= Verifique a compreensão =
#1 Responda com base no texto sobre a pesquisa com células-tronco:
(a) Que função Telma Queiroz exerce?
(b) Segundo a advogada, o que os cientistas estão fazendo em relação à Itália?
(c) De acordo com o argumento que parte dos católicos, em que momento a vida começaria?
#2 Dê continuidade ao texto sobre a pesquisa com células-tronco, partindo da última frase apresentada.

==== Texto em estudo

O
contra fluxo da pesquisa com células-tronco
Apesar
de muitos cientistas desconsiderarem movimentos contrários
a utilização de embriões humanos em pesquisas,
a influência desses grupos, religiosos ou não, não
é pequena. Sua atuação e opinião contrárias
influenciam muitos países católicos, e fazem grande
diferença para a formulação de legislações
e decisões políticas. Segundo a advogada do Movimento
em Prol da Vida (Movitae), Telma Queiroz, que defende a liberdade
de pesquisa no Brasil; a força do Vaticano no parlamento
italiano é tão grande, que há um certo pessimismo
para regulamentar em prol da utilização de embriões
humanos em pesquisas. "Eles [os pesquisadores italianos] não
conseguem enxergar possibilidades de regulamentação,
tamanha é a força do Vaticano no parlamento. Os cientistas
estão deixando a Itália e lamentando ser esta uma
decisão clerical e política", diz a advogada.
O argumento
contra a utilização de embriões humanos em
pesquisa científica, que parte dos católicos, é
de que os embriões devem ser considerados como seres humanos,
pois a vida começaria no momento da concepção.

========
==== Dados fornecidos

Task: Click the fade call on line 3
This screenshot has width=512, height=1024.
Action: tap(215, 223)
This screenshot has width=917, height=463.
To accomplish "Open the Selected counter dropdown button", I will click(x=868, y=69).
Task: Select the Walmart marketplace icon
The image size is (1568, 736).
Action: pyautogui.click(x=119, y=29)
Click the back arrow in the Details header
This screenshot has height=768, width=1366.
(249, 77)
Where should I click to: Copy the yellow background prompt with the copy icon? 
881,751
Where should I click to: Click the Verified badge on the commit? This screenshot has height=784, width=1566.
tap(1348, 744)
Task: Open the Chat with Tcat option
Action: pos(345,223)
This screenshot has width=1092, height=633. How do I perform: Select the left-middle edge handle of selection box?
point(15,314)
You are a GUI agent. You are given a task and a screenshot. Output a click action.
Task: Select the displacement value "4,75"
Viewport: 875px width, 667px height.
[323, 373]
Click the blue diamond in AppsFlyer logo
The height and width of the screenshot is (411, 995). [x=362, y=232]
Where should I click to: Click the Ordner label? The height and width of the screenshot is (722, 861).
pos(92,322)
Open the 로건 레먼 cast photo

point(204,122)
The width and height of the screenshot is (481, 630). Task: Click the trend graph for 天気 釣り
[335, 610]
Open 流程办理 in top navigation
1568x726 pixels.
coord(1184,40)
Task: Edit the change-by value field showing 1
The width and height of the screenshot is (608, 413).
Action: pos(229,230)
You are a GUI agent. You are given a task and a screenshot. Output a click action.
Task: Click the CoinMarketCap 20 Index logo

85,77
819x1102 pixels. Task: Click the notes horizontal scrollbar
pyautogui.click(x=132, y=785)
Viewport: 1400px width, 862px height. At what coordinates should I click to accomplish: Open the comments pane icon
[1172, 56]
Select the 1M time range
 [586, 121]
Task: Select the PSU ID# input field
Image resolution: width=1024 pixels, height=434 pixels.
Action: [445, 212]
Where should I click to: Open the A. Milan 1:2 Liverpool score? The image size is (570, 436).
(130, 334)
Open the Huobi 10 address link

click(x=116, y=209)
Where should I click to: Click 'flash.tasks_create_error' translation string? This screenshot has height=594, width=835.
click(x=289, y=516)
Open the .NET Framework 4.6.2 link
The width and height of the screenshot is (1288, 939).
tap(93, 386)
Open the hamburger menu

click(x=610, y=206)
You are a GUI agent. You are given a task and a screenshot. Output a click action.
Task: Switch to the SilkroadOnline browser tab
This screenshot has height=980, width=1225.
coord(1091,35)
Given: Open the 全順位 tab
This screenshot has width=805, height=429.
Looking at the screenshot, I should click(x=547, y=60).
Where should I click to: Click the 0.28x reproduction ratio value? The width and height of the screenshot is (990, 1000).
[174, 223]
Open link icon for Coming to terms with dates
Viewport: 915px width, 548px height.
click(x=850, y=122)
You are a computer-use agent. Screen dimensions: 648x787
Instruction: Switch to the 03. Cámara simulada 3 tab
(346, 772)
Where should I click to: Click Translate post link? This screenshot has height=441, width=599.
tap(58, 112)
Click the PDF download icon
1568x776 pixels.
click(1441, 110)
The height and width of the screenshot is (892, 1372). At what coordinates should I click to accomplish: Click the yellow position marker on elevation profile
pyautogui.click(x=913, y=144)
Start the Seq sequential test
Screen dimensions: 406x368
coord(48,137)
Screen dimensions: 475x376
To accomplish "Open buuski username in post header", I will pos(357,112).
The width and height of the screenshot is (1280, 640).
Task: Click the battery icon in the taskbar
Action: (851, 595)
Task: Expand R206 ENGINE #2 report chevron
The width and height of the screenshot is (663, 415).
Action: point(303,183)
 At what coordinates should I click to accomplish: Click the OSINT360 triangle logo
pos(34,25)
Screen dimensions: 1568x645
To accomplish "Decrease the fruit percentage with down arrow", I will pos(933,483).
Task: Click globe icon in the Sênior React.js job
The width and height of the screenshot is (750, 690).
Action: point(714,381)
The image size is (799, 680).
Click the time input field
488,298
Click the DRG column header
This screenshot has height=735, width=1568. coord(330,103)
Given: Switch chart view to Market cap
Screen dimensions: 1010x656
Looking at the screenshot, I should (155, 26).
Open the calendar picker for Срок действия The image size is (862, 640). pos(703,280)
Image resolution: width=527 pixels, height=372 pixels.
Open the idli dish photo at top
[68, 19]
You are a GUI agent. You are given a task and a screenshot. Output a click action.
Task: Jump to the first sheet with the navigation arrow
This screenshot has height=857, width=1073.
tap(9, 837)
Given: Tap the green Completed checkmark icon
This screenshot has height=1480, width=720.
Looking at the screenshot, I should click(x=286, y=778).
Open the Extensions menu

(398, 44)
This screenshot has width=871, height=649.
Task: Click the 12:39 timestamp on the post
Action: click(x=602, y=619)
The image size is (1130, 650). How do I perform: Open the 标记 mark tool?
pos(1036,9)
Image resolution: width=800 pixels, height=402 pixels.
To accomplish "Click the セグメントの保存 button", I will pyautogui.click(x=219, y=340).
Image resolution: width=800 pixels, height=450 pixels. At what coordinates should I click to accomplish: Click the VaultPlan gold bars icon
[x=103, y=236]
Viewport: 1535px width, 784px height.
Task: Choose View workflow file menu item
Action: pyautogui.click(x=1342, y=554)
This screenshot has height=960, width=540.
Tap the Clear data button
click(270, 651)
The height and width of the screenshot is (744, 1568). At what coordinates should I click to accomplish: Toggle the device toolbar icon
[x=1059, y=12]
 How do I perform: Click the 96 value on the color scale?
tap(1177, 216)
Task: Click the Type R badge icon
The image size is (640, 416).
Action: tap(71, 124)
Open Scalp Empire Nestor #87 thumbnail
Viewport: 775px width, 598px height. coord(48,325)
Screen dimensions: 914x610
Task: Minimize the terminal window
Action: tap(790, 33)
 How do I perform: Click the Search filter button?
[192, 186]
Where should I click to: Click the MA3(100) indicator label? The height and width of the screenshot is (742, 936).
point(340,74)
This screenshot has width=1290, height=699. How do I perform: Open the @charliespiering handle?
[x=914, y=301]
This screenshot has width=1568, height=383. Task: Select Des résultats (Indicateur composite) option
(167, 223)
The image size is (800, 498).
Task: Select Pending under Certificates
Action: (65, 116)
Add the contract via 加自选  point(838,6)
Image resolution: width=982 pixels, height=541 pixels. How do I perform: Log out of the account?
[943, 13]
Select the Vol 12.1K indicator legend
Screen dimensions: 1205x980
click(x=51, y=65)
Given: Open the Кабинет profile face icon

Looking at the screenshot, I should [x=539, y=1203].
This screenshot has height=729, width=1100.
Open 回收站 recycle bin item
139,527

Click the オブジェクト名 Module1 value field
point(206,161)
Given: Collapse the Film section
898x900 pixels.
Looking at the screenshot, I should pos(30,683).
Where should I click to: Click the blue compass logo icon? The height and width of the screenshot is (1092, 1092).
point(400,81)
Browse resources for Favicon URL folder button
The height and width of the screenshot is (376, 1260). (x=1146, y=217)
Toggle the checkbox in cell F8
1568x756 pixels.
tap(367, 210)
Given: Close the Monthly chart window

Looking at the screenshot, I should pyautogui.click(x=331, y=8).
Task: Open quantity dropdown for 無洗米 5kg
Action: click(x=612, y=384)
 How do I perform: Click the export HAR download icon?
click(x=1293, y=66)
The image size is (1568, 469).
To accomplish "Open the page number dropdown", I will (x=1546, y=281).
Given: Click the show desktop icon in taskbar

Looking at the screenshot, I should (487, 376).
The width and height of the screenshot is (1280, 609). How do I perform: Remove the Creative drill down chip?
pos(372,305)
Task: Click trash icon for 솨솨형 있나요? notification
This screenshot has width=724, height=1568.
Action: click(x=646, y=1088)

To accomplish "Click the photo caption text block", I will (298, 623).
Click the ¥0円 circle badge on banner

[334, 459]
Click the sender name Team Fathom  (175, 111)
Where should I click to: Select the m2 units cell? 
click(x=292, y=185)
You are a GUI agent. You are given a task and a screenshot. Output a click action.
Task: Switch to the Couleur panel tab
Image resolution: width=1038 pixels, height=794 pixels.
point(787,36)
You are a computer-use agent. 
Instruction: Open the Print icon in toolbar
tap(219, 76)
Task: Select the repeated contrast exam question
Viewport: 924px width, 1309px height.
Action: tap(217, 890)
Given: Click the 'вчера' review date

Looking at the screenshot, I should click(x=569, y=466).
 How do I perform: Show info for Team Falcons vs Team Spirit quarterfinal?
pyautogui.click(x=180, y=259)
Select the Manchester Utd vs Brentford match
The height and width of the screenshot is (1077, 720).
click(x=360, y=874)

========

= Gabarito das atividades =
#1
(a) Telma Queiroz é advogada do Movimento em Prol da Vida (Movitae).
(b) Os cientistas estão deixando a Itália e lamentando ser esta uma decisão clerical e política.
(c) A vida começaria no momento da concepção.

#2
A opinião, que não é exclusiva de religiosos,
encontra repercussão em partidos democrata-cristãos
que, na Alemanha, por exemplo, junto com o partido verde formou
forte oposição à utilização de
verbas públicas da União Européia para a pesquisa
com células-tronco embrionárias.
Algumas
ONGs também defendem a oposição à pesquisa
com embriões baseando-se nesse argumento. Soma-se à
ele a afirmação de que é possível realizar
pesquisas com células-tronco que não utilizem embriões
humanos. Um exemplo desse posicionamento é a HazteOir, uma
ONG espanhola, de orientação católica, que
procura promover a participação dos cidadãos
na vida política acerca de variados temas, dentre eles, o
da pesquisa com embriões. Além de estar presente na
esfera política, a opinião também encontra
respaldo entre cientistas. Um exemplo, também espanhol, é
o grupo Hay Alternativas formado por pesquisadores, cientistas,
profissionais da saúde, especialistas em bioética
e juristas, que condenam "a promoção de uma campanha
em prol da utilização de células embrionárias
humanas, como estando ligadas a interesses de setores da indústria
biotecnológica".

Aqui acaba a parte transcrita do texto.